4Culture evolved from the Office of Cultural Resources, a department of King County government, which housed King County's arts, heritage, preservation and public art office. In 2001, in reaction to the post-9/11 economic recession and subsequent elimination of its Current Expense (CX) funding, the Office of Cultural Resources staff proposed to the King County Executive and Council that they transition the office to a public development authority (PDA). This structure would allow dedicated public funds to be stretched further through business innovations and allow access to other revenues, including grants and earned income through consulting services, that are traditionally beyond the reach of a government agency. The County Executive agreed and the County Council adopted an ordinance approving the establishment of the Cultural Development Authority of King County in September 2002, effective January 1, 2003.

==Governance==
The work of 4Culture is accomplished by over 150 individuals each year. 4Culture is governed by a fifteen-member board of directors, who are nominated by the King County Executive and confirmed by the King County Council, and aim to "[represent] the cultural, geographic, and ethnic diversity of King County." Additionally, over 20 citizen volunteers in the fields of arts, heritage, preservation and public art serve on 4Culture Advisory Committees that contribute to program and policy development.
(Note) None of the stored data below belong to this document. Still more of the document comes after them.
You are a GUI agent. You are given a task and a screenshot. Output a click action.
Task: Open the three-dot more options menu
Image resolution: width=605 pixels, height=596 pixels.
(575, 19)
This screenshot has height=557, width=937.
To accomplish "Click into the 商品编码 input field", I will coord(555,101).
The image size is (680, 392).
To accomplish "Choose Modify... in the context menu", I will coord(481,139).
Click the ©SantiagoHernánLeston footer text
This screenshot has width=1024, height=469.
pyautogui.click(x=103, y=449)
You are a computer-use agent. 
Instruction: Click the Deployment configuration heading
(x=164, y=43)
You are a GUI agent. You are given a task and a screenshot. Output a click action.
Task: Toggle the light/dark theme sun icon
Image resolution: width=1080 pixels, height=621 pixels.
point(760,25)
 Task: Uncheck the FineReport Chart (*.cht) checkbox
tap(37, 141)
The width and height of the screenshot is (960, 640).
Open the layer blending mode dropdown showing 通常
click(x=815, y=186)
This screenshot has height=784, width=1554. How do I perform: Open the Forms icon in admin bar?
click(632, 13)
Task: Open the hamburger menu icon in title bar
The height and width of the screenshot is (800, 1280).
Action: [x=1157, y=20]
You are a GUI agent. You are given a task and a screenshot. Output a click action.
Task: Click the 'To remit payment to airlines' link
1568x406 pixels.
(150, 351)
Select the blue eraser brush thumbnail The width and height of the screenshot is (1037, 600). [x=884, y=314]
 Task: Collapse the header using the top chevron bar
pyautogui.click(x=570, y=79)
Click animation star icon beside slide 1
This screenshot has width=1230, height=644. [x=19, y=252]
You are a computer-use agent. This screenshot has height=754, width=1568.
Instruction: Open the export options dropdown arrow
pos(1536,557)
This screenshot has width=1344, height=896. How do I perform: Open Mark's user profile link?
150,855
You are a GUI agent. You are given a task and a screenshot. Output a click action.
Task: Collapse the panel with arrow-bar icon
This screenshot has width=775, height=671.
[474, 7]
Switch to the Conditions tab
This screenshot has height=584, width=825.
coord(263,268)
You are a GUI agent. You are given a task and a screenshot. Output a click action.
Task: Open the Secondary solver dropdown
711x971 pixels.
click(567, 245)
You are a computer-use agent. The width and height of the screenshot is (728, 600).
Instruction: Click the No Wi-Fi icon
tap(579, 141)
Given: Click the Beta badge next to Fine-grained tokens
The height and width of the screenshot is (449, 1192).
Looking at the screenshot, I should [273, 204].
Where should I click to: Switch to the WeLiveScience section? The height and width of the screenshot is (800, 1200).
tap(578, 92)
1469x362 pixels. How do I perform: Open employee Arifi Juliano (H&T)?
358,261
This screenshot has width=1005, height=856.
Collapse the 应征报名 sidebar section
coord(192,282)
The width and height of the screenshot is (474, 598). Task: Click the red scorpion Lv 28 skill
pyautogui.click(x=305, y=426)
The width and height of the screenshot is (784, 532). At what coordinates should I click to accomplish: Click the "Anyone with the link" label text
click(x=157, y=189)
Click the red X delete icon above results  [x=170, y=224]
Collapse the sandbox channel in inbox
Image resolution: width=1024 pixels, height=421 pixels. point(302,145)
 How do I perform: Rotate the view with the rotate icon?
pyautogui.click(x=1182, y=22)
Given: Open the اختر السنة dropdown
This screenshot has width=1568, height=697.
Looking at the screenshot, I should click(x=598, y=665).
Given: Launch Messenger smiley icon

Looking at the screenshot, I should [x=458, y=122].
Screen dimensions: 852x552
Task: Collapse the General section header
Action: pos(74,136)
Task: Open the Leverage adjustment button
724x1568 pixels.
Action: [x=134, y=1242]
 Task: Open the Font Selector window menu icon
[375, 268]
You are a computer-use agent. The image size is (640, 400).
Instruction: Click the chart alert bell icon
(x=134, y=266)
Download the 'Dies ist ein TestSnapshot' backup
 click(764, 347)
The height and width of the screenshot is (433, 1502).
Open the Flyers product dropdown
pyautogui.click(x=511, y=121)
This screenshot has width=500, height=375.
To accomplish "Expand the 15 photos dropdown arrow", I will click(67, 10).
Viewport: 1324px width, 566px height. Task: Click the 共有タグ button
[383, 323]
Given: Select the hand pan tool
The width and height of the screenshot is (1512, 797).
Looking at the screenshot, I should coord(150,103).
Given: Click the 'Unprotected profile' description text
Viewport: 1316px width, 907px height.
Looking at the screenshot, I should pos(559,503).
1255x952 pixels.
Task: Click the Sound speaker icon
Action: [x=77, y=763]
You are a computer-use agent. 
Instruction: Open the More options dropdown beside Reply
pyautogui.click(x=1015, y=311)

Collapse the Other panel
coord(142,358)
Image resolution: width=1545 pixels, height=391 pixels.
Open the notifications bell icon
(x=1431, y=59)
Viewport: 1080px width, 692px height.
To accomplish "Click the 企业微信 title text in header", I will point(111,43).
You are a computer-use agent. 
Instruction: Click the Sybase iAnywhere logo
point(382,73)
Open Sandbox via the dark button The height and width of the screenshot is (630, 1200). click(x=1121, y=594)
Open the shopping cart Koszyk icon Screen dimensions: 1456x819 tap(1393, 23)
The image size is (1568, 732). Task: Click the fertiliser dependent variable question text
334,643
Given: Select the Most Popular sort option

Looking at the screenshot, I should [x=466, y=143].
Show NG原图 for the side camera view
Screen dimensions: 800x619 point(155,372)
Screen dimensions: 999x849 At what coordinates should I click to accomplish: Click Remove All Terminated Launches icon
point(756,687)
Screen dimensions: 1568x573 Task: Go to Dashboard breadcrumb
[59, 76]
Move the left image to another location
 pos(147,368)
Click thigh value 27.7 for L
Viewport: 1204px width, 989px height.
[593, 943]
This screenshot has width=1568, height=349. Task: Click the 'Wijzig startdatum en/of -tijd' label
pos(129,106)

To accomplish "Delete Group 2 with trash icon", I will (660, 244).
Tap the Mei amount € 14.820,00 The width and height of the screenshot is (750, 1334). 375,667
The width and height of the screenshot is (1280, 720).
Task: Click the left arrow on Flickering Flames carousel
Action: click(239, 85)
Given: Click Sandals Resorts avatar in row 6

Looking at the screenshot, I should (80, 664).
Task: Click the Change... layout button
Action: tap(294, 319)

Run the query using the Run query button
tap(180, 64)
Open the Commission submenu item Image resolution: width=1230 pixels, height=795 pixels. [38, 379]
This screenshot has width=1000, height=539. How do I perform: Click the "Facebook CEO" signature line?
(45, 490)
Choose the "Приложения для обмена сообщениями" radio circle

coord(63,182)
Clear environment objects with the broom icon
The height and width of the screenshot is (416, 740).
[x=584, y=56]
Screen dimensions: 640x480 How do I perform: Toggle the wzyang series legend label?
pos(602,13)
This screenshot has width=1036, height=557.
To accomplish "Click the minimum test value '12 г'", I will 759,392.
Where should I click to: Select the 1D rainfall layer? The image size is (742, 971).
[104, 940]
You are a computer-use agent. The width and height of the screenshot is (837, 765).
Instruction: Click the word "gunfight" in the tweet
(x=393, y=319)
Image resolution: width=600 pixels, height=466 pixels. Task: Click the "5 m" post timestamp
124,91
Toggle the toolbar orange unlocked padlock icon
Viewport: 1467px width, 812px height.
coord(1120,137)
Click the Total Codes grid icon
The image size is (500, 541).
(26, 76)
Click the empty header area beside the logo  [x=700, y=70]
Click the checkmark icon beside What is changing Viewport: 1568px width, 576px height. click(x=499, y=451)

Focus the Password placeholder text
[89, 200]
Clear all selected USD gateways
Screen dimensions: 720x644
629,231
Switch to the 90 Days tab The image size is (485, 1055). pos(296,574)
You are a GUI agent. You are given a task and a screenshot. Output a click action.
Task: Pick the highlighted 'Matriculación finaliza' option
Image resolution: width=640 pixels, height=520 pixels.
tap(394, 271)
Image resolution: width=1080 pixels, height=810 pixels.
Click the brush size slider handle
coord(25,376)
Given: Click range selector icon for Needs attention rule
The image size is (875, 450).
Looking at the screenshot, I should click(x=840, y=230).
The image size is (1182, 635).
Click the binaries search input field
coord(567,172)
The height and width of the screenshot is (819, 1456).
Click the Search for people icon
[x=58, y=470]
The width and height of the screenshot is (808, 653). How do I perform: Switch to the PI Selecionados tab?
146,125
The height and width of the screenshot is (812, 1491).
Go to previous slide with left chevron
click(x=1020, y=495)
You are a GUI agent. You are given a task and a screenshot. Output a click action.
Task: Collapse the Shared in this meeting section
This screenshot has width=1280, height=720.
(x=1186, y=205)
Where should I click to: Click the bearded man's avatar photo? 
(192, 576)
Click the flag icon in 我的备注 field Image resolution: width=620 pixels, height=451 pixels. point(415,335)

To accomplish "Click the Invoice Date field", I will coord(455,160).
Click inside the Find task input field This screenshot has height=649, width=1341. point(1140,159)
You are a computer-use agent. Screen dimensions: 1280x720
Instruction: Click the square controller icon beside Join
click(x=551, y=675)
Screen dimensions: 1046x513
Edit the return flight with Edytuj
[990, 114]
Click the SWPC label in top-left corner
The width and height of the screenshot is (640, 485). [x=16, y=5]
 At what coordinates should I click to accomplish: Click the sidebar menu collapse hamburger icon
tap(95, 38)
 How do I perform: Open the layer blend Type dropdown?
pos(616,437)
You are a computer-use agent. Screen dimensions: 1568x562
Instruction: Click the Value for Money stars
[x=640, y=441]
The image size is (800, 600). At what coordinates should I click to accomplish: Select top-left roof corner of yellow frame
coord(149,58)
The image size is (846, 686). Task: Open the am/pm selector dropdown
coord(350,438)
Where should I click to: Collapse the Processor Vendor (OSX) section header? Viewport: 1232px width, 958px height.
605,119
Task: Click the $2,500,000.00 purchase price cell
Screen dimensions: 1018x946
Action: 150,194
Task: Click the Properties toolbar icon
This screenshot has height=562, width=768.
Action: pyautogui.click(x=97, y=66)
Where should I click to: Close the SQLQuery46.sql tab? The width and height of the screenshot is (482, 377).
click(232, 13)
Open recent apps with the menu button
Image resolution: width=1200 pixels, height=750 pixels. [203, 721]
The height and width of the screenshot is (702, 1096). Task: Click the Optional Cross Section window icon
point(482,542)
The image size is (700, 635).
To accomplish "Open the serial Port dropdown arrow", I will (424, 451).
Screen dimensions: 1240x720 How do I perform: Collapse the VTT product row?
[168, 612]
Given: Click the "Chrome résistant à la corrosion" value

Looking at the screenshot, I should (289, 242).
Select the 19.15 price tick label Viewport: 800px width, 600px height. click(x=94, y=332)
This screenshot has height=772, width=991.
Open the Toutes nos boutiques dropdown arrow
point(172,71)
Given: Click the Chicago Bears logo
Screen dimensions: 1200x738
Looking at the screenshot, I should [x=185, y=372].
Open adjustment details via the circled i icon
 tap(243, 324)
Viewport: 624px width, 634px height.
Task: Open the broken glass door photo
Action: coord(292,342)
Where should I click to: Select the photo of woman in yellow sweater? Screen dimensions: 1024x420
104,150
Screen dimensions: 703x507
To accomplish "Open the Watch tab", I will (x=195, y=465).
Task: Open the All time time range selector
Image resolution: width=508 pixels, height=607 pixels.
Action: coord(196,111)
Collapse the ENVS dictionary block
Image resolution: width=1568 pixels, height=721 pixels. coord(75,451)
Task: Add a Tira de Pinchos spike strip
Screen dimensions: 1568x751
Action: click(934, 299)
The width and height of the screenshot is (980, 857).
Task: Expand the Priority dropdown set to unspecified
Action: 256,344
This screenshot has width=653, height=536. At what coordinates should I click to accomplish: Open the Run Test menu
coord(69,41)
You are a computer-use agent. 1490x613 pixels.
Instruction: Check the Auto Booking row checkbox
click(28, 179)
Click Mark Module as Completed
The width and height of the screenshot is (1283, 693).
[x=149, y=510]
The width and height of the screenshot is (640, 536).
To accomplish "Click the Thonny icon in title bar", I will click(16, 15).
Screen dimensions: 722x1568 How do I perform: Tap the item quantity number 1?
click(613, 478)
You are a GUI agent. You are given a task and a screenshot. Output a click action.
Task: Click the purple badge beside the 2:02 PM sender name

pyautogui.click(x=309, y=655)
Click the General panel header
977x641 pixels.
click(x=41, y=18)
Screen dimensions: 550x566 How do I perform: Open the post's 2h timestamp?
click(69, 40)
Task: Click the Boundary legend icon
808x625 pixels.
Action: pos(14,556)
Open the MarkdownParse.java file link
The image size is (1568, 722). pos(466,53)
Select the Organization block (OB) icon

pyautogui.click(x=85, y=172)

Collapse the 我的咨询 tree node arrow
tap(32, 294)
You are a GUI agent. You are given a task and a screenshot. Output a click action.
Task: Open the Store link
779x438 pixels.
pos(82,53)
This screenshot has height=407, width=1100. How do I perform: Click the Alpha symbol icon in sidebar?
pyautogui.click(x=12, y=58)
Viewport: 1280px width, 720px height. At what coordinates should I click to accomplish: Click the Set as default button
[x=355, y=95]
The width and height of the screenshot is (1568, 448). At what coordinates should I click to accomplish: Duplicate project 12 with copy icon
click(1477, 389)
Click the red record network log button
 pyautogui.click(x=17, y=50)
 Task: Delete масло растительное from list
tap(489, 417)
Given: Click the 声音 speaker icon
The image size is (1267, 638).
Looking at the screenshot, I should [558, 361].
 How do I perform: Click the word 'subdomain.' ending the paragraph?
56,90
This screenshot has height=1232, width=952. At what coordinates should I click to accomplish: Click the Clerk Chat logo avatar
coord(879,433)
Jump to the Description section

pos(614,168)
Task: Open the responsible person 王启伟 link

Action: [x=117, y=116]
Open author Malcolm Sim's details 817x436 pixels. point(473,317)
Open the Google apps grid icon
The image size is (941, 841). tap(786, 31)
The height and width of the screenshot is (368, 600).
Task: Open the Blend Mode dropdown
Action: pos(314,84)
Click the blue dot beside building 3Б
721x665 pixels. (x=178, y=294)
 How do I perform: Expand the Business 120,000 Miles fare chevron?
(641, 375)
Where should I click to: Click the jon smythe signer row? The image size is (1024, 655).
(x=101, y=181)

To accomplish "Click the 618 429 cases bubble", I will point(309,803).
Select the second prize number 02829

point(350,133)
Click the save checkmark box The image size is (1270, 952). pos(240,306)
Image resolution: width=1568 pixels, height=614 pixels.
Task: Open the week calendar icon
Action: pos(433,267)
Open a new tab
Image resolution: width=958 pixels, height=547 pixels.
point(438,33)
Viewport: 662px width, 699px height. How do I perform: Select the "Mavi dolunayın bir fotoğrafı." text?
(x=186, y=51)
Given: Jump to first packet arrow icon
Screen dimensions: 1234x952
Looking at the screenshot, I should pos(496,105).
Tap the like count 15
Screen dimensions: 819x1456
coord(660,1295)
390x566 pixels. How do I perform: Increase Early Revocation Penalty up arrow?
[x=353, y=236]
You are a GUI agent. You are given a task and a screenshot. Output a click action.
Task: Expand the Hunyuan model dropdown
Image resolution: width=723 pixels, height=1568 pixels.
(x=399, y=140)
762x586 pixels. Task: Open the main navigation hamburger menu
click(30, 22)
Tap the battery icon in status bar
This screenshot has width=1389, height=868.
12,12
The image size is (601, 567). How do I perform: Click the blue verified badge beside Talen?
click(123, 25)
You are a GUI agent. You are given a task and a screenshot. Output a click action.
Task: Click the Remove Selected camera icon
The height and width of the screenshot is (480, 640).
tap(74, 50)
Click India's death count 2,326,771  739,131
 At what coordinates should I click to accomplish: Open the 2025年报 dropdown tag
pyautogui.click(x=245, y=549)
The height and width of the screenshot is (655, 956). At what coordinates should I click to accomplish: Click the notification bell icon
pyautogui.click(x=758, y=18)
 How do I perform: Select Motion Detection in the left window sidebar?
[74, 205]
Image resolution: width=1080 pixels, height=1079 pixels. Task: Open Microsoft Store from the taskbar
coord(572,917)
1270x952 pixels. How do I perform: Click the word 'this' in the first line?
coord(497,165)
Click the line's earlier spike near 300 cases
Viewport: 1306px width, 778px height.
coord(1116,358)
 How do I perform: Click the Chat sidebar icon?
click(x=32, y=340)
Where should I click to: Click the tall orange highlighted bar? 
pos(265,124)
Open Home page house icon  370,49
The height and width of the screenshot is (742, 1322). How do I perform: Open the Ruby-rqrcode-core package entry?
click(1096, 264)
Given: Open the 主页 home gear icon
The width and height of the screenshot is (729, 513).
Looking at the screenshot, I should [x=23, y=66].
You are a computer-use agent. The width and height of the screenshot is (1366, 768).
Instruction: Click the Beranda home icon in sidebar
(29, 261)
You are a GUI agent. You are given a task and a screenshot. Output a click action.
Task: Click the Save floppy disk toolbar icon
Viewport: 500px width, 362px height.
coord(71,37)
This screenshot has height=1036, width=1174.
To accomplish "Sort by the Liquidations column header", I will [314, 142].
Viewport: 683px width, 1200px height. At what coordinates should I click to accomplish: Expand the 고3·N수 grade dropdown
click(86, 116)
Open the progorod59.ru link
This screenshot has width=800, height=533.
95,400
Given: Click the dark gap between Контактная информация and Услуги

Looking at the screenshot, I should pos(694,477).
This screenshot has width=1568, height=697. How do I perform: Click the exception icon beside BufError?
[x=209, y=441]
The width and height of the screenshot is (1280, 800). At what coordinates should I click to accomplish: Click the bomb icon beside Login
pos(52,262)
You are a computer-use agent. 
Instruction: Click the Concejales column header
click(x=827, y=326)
Every year, over 100 citizen panelists review applications to competitive funding programs and calls for artists.

==Programs and grants==
Through the integration of five program areas—arts, heritage, preservation, science and public art—4Culture works to: identify the needs of local King County communities and create programs that meet these needs; champion individual expression and community engagement; create and support a distinctive built environment; and work with artists and cultural organizations to offer culturally relevant solutions for the region.